● EXERCISE PASSAGE
◇ ◇ ◇

A Michigan legislator has renewed efforts to expand the state’s dental workforce to include dental therapists as a means to get more care to underserved communities.

A bill, introduced in September by Republican state Senator Mike Shirkey, would allow dental therapists to begin working in Michigan.

The technically-trained workers, sometimes compared to nurse practitioners, would provide basic preventive and restorative care such as filling decayed teeth as part of dentist-headed teams.

“By allowing a mid-level provider – a dental therapist – to practice, this bill could improve access to oral health care for underserved patients while giving dentists the ability to expand and modernize their practices,” Shirkey said in a statement. According to his office, 77 of Michigan’s 83 counties have at least one area with a shortage of dental providers.

Dental therapists, who are now working in tribal areas of Alaska, Washington and Oregon and throughout the state of Minnesota, take about half as long to train and cost about half as much to employ as dentists. Vermont and Maine also have approved the model to expand cost-effective care to communities that have chronically lacked it. Michigan is one of several states in the process of considering the model to broaden access to care. Fewer than half of America’s dentists serve patients covered by public programs such as Medicaid and poor and across the country, with more than 5000 communities federally designated as dental professional shortage areas.

Two years ago, the agency responsible for overseeing dental education in the United States announced it would establish a national accreditation process for dental therapists.

However, national and state dental groups have continued to oppose them strongly. Many dental organizations contend that the existing dental workforce is adequate to the nation’s needs. They also argue that no one but dentists should be allowed to perform what are termed “irreversible surgical procedures,” including drilling and extracting teeth.

The Michigan Dental Association called for “urgent” action against an effort last year to bring dental therapists to the state, Watchdog.org reporter Eric Boehm wrote in an account of the unfolding debate there.

◇ ◇ ◇

● ENTRIES PROVIDED
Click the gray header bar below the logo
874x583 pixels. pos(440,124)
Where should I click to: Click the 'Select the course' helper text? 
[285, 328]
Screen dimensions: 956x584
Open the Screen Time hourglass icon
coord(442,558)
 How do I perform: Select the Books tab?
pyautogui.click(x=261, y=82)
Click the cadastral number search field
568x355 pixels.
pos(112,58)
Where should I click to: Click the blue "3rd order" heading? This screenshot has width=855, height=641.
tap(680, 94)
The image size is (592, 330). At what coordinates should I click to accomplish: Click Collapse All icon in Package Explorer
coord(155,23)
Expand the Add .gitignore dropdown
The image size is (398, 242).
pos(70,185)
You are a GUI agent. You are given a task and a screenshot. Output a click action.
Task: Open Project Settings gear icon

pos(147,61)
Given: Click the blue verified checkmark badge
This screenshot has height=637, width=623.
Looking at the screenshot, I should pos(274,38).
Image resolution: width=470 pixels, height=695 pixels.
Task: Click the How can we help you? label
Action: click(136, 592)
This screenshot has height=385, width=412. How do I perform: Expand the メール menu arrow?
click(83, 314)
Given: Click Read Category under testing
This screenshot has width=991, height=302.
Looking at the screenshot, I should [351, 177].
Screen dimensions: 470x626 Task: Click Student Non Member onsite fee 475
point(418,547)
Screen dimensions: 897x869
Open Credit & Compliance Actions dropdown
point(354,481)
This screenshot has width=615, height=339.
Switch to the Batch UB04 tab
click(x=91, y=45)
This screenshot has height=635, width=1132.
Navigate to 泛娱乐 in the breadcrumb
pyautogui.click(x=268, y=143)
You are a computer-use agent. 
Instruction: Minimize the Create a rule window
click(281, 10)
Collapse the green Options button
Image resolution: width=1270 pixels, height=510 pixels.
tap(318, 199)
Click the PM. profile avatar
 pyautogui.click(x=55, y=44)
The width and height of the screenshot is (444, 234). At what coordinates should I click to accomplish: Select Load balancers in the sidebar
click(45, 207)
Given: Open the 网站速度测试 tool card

◇ ◇ ◇

● TASK TO COMPLETE
According to the article above on dental therapists in Michigan, how many of the state's 83 counties have at least one area with a shortage of dental providers?

● RESPONSE TO THE TASK
77